Task a: Rewrite the passage of the YubiKey discussion starting with "It makes me" and going on through "defeat the purpose?", changing "over engineered" to "elaborate".
** Start Extract to read **
But isn't the whole idea that it shouldn't be possible to trigger it from software?
"So.. you built a button that you press that will press a button? Why not just press the button?” which was a bit infuriating because they clearly missed the whole point. “Don’t you get it? This button BAD, but this button GOOD. Me want to press GOOD button.”"
I’ve used various yubikeys in personal environments over the past 7 years and found them to be a gimmick rather than a useful tool.
They are quite versatile and can be used for many different use cases which is part of the problem in my opinion. While not a total dummy, I found yubikey software and documentation to be difficult to use and configure and a pain to find how to setup the key for common scenarios. This brings me back to ideal users, probably corporate use where a dedicated team can support users for the specific use cases.
The Bloomberg terminal uses a piece of hardware that generates 2FA tokens, but requires you to scan your fingerprint each time. So we need a fake finger that also has my fingerprint, and a webcam pointed at the 2FA hardware, so I can just get my auth keys remotely and not need to carry around another dongle.
"Why have an Applescript call a shell script? I found that when I launched the shell script directly from Karabiner Elements, it opened a new instance of Terminal.app and took focus away from the window that is prompting for the YubiKey. This causes everything to run in the background."
A little off topic: Does anyone know of a way to get the results of a yubikey press into a remote desktop session? I frequently remote desktop into laptops that are in arms reach. If I need to use the yubikey, I have to remove it and plug it into my desktop and press it, since it acts as a local keyboard.
Wouldn't a local keyboard type into a remote desktop session? If a local keyboard can't type into a remote desktop session, the remote desktop session sounds mostly useless.
I would place the yubikey on top of a small squared base made out of Sugru, therefore elevating it and making it easier to press.. If you are concerned about the stress on the usb port then you use one of those "right angle usb cable" short cables available on amazon.
It makes me laugh that such a small problem (pressing a yubikey at an awkward angle, which sometimes doesn't register properly) can be solved with such a delightful over engineered solution.
The one thing I don't understand with Yubikeys: doesn't leaving them plugged in at all times in your computer (which the form factor highly encourages you to do) completely defeat the purpose?
** End Extract to read **
** Start Input records **
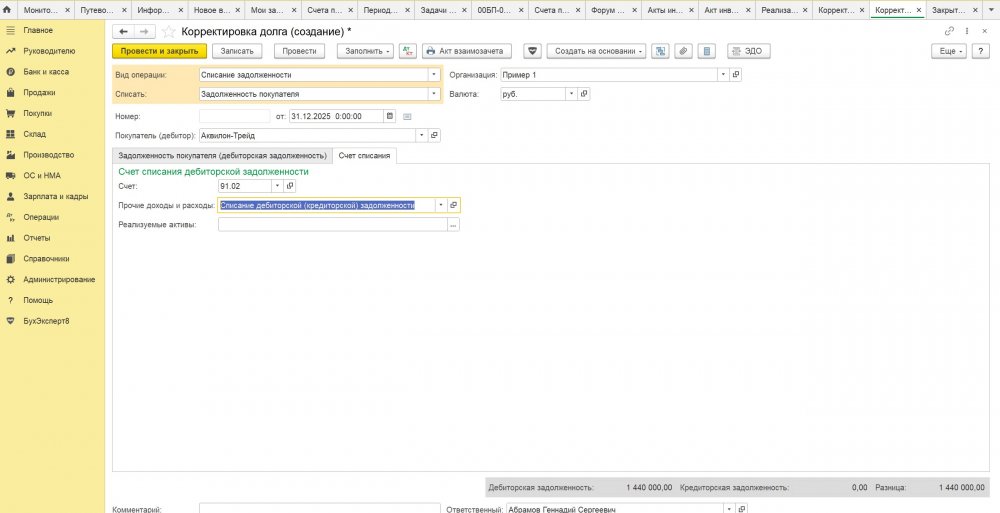
Task: Click into the Номер input field
Action: [x=234, y=115]
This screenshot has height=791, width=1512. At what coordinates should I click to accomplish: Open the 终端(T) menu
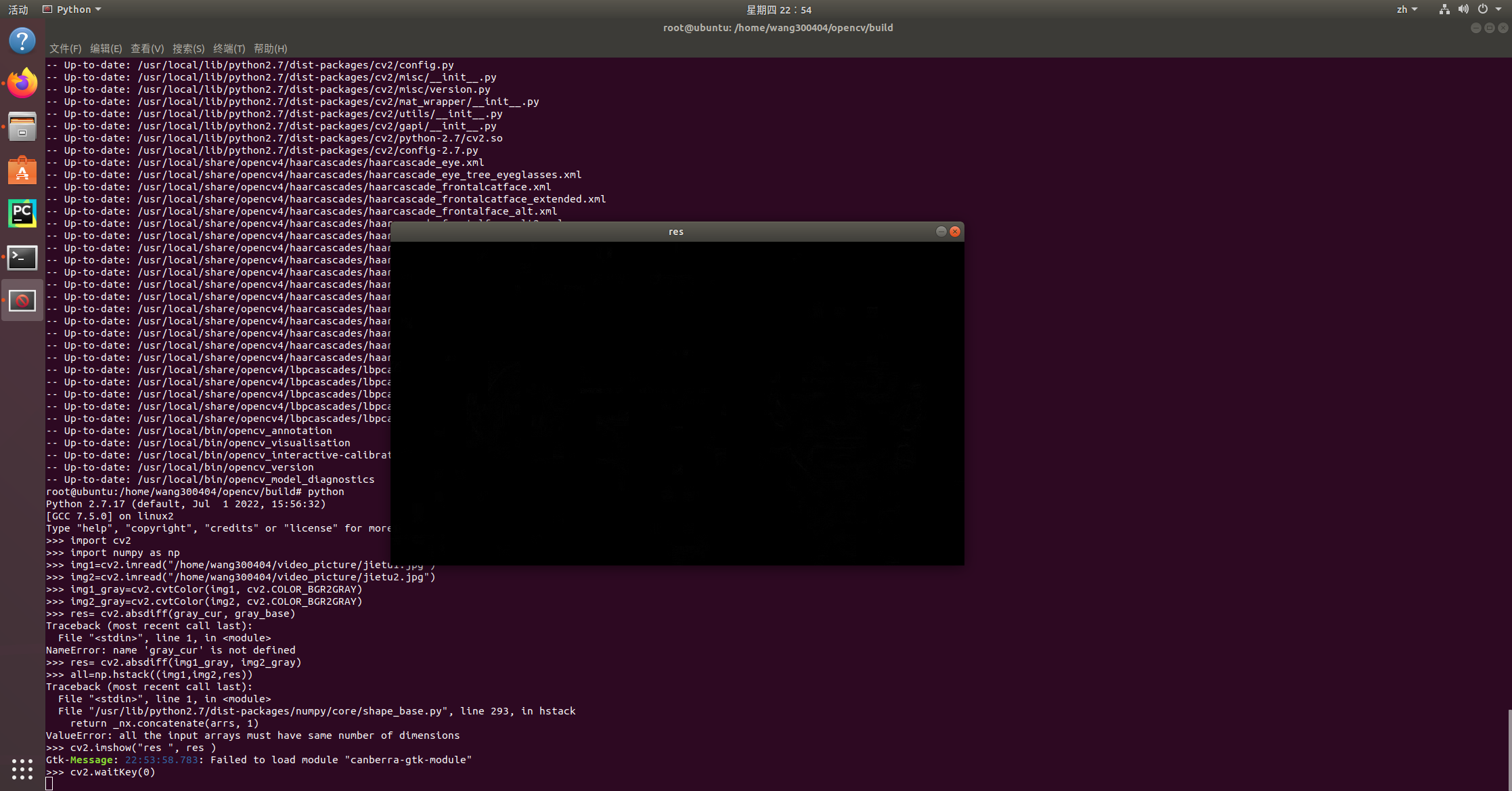tap(229, 49)

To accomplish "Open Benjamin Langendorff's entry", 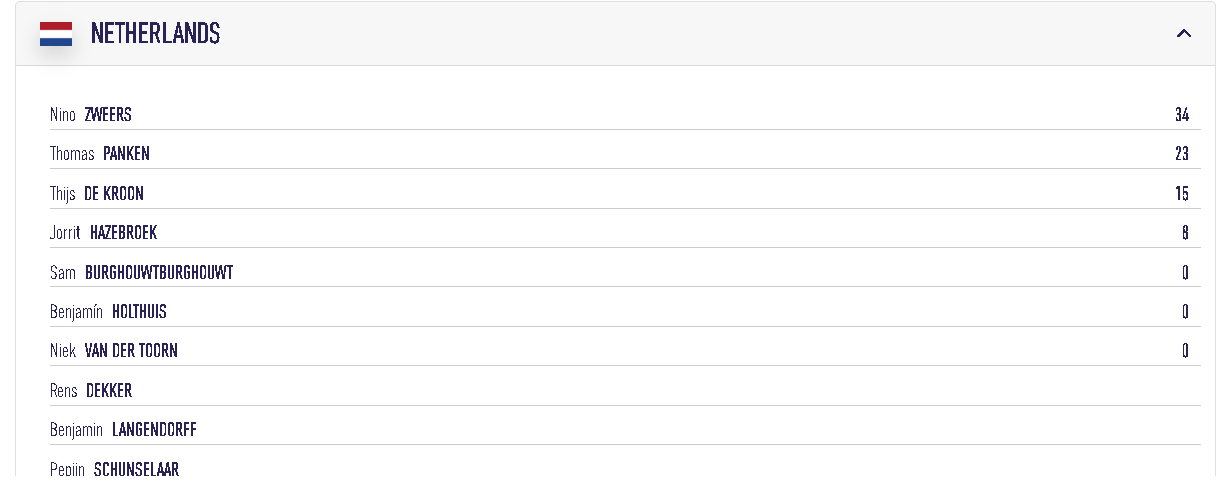I will click(x=123, y=430).
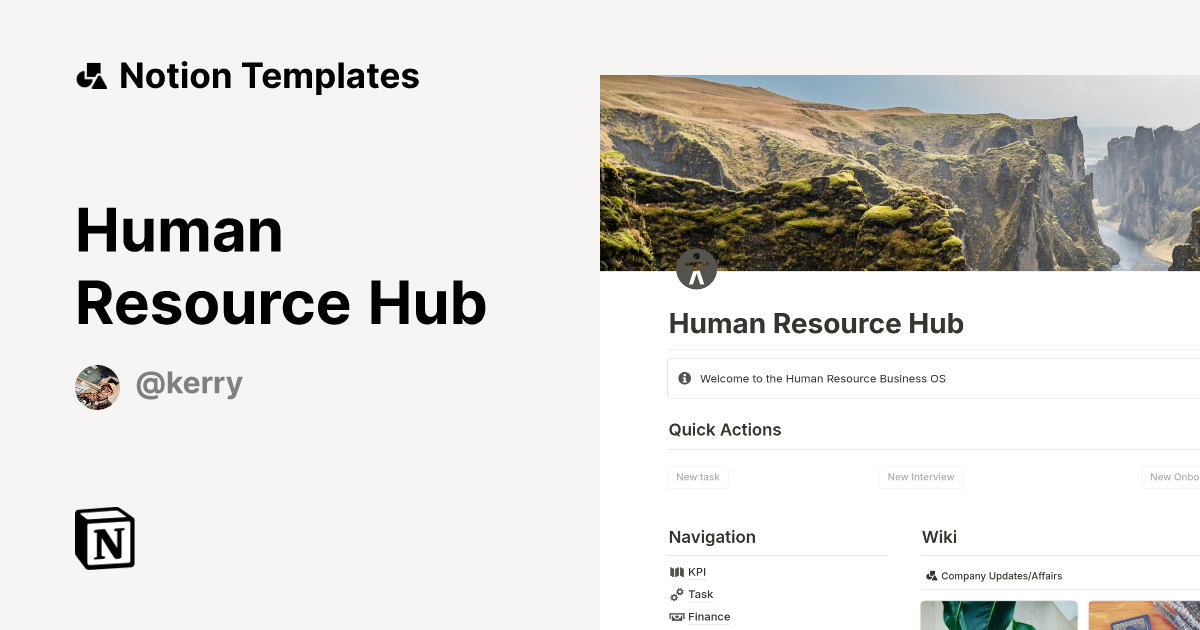This screenshot has width=1200, height=630.
Task: Open the Finance page
Action: pyautogui.click(x=710, y=616)
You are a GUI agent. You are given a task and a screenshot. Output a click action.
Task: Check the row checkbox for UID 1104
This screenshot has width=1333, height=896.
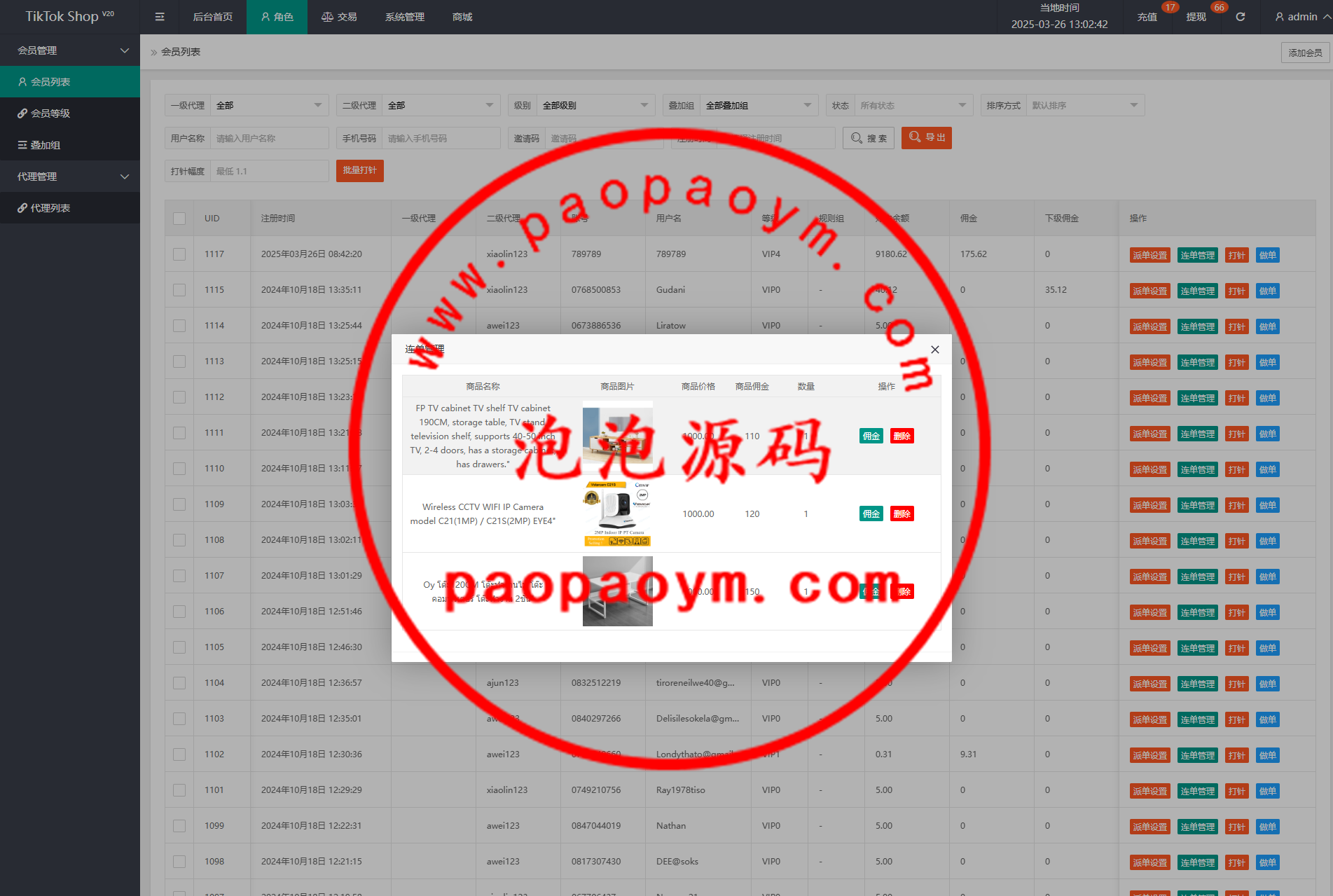point(179,683)
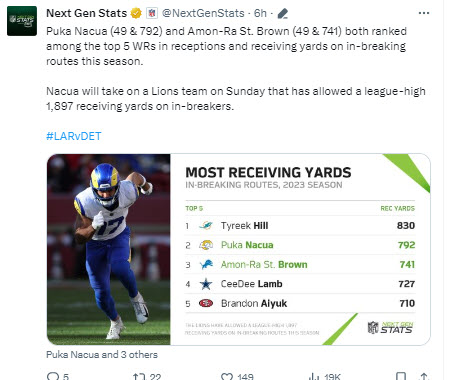Open the 6h timestamp link
Viewport: 449px width, 380px height.
260,13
** End Input records **
Task b: Format the records as a JSON list of strings, one string per line, starting with the line with "You are a GUI" and going on through the last line of the records. Skip blank lines and leave the pictures out.

Task response a:
It makes me laugh that such a small problem (pressing a yubikey at an awkward angle, which sometimes doesn't register properly) can be solved with such a delightful elaborate solution.
The one thing I don't understand with Yubikeys: doesn't leaving them plugged in at all times in your computer (which the form factor highly encourages you to do) completely defeat the purpose?

Task response b:
[
  "You are a GUI agent. You are given a task and a screenshot. Output a click action.",
  "Task: Check the row checkbox for UID 1104",
  "This screenshot has width=1333, height=896.",
  "point(179,683)",
  "Open the 6h timestamp link",
  "Viewport: 449px width, 380px height.",
  "260,13"
]